Nice find, I have not read MacWorld for a while but this issue is perfect for what I am playing with ... video

Thanks again for the link! 




.


----------



## JPL (Jan 21, 2005)

Thank you very much for that lead, worked great.


----------



## xorpion (Jul 26, 2002)

am i the only for whom this didnt work? when i click to get new publications, it says i already have them downloaded. 

but i know i dont have them downloaded already and ive searched for it just in case.

anyone else?


----------



## mazirion (May 22, 2005)

Thanks for the link 

I had forgotten about Zinio Reader. Now downloading the latest version.


----------



## jonmon (Feb 15, 2002)

sweet thanks!
i didn't even know i had zinio already installed


----------



## saxamaphone (May 18, 2004)

jonmon said:


> sweet thanks!
> i didn't even know i had zinio already installed


i believe it is part of the default install for consumer macs (not sure about powermac/mac pros)


----------



## lindmar (Nov 13, 2003)

xorpion said:


> am i the only for whom this didnt work? when i click to get new publications, it says i already have them downloaded.
> 
> but i know i dont have them downloaded already and ive searched for it just in case.
> 
> anyone else?


Of course turb .. only you :heybaby:

Joking.. I would try spotlighting for zinio, deleting everything and trying again, or add a new zinio account.


----------



## Sparhawk (Aug 19, 2006)

very handy!! thanks


----------



## Macified (Sep 18, 2003)

worked for me. As far as I can tell it's only a one month into. You won't get subsequent months unless you pay for a digital subscription.


----------



## webwiz23 (Dec 10, 2005)

Macified said:


> worked for me. As far as I can tell it's only a one month into. You won't get subsequent months unless you pay for a digital subscription.

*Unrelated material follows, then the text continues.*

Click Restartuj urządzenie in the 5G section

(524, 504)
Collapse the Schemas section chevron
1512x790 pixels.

After looking into my subscriptions after I completed the process, it seems as though this is a year's subscription. Check for your self, thats the way it looks to me, not 100% shure but pretty shure.


----------



## miguelsanchez (Feb 1, 2005)

More free subscriptions with Zinio:

http://www.fatwallet.com/forums/arcmessageview.php?catid=22&threadid=444357


----------



## West Coast Boy (Sep 3, 2004)

xorpion said:


> am i the only for whom this didnt work? when i click to get new publications, it says i already have them downloaded.
> 
> but i know i dont have them downloaded already and ive searched for it just in case.
> 
> anyone else?


I have run into a similar issue in the past with Zinio, I would try going to the Zinio web site and login to your account, one of the options should be to "Download a Magazine Again" and see if your subscription is listed there. If it is you can simply select it and then download it again, if it isn't listed the subscription request failed and you will have to redo it.

Hope this helps.


----------



## lindmar (Nov 13, 2003)

Macified said:


> worked for me. As far as I can tell it's only a one month into. You won't get subsequent months unless you pay for a digital subscription.

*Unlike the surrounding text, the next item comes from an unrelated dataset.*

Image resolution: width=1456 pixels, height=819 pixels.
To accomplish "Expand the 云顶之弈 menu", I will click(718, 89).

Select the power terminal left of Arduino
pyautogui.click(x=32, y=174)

Nope this is a one year, full sub.
Cheers


----------



## xorpion (Jul 26, 2002)

West Coast Boy said:


> I have run into a similar issue in the past with Zinio, I would try going to the Zinio web site and login to your account, one of the options should be to "Download a Magazine Again" and see if your subscription is listed there. If it is you can simply select it and then download it again, if it isn't listed the subscription request failed and you will have to redo it.
> 
> Hope this helps.



i tried that out already. still cant get it to download to my machine. i think i know what the problem is though. when you launch zinio for the first time youre supposed to enter your account info, right? is there a way to change that info?

can i somehow uninstall zinio? or the 'prefs'-as it were?

i tried reinstalling it, but it didnt help.


----------